China's industrial output contracted at the sharpest pace in 30 years in the first two months of the year as the fast spreading coronavirus and strict containment measures severely disrupted the world's second-largest economy, data showed on Monday.
Urban investment and retail sales also fell sharply and for the first time on record, reinforcing views that the epidemic may have cut China's economic growth in half in the first quarter.
Industrial output fell by a much more than expected 13.5% in January-February from the same period a year earlier, the weakest reading since January 1990 when Reuters record started, and a sharp reversal from 6.9% growth in December, data from the National Bureau of Statistics showed.
The median forecast of analysts polled by Reuters was for a rise of 1.5%, though estimates varied widely.

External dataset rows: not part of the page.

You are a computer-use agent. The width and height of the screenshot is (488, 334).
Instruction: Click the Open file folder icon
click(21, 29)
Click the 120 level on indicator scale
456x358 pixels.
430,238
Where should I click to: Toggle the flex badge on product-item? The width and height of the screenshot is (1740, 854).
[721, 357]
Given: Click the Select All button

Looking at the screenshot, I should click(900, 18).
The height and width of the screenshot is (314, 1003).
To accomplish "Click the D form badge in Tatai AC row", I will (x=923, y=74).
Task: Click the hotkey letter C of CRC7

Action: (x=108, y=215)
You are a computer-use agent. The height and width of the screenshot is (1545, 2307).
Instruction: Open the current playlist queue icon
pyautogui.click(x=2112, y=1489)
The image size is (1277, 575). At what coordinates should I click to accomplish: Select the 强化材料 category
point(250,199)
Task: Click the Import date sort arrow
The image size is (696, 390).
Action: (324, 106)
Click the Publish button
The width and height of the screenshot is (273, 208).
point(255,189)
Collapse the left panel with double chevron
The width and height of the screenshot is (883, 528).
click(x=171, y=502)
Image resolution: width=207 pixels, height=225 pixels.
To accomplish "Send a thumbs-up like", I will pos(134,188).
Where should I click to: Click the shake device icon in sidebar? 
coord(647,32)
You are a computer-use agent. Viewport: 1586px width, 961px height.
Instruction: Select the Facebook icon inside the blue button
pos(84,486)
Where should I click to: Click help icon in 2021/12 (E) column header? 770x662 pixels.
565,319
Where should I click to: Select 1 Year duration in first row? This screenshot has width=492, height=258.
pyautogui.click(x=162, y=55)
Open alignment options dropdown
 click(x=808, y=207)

Fixed asset investment fell 24.5% year-on-year, compared with 2.8% predicted by analysts and 5.4% growth in the prior period.
Retail sales shrank 20.5% on-year, compared with a rise of 0.8% tipped by analysts and plunging from 8% growth in December as consumers fearful of the virus shunned crowded places like shopping malls, restaurants and movie theaters.
Chinese officials said last week that the peak of the epidemic has passed, but analysts warn it could take months before the economy returns to normal. The fast spread of the virus around the world is sparking fears of a global recession that will dampen demand for Chinese goods.